The influence of the carnival drenches through to Stan’s skin all right. He becomes intrigued by the workings of the acts themselves—the showmanship, the manipulation, and above all, the power. He takes lessons in phony psychic reading from two of the greats: Zeena (Toni Collette) and her alcoholic husband, Pete (David Strathairn), who once perfected a code system in which an assistant feeds the performer the necessary information. It’s not long before Stan convinces Molly to join him and take their act on the road, where he parlays his skill into a renowned spiritualist magic act. But then, as he prepares to pull his biggest con yet, he crosses a cunning cozener, a psychiatrist named Dr. Lilith Ritter (Cate Blanchett), and his plans start to go awry.

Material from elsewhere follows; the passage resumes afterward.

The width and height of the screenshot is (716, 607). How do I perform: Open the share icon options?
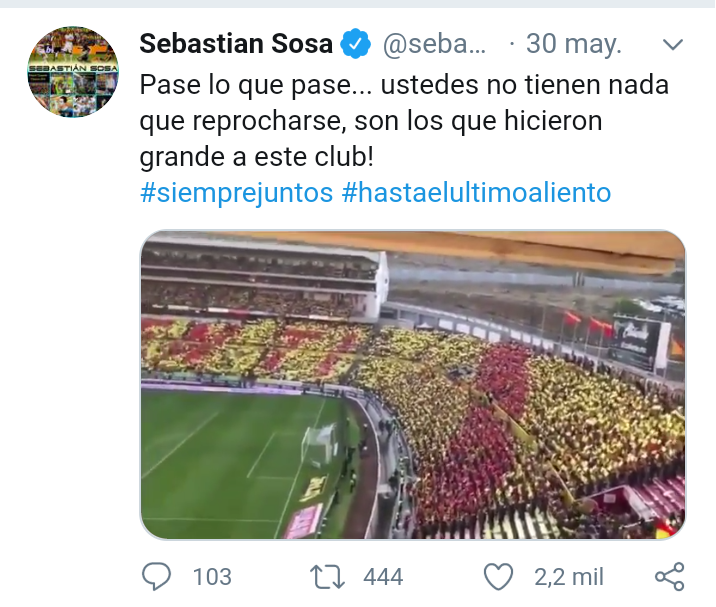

If Nightmare Alley does pull off a bit of its own magic, it concerns Blanchett’s incandescent performance.If Nightmare Alley does pull off a bit of its own magic, it concerns Blanchett’s incandescent performance; she is a smoldering, seductive antagonist and (even though we’ve encountered other “electric” women before) finally brings Nightmare Alley enough voltage to rev its engines. Every moment she’s onscreen crackles with excitement and danger—particularly when she gets Stan onto her office couch and then gets into his head. Blanchett’s voice is purring and hypnotic (think Lauren Bacall-meets-a-coal-powered locomotive), and her giant red lips and narrowed eyes dance onscreen like one of the painted funhouse adornments. Lilith is a controlling carney, too; she wants to know what makes Stan tick, and Stan does everything he can not to give in. This battle between psychic and psychoanalyst is one of the film’s most sizzling scenes (beautifully framed with the interrogating Lilith sitting in front of her glowing fireplace and the feebly resisting Stan in front of a frosty, snow-covered window), and it’s virtually tormenting when it ends.
These moments of ignition come too late to change the film’s overall pacing; once Lilith enters, it’s a shock why she didn’t arrive sooner. On a narrative level, letting Stan slog about for so long without an adversary to spark conflict makes virtually no sense. (On a performative level, given how commanding Blanchett is, it makes even less sense.) Still, the film’s principal mission seems to be to follow Stan on his journey, and the more we watch him (especially when he is without a blazing opponent, when he might be able to fool us), the more we know that the film plans to deliver him to his fate without any switcheroos or sleights of hand.
All it asks is that we keep an eye on him—observe him for who he is both onstage and backstage. This makes Nightmare Alley a bit too ambitious—a movie about a grifting carney magician that refuses to have any extra-narrative tricks up its sleeve—but it’s not disappointing in its presentation. And that’s because the only thing more satisfying than being fooled is being right about everything all along.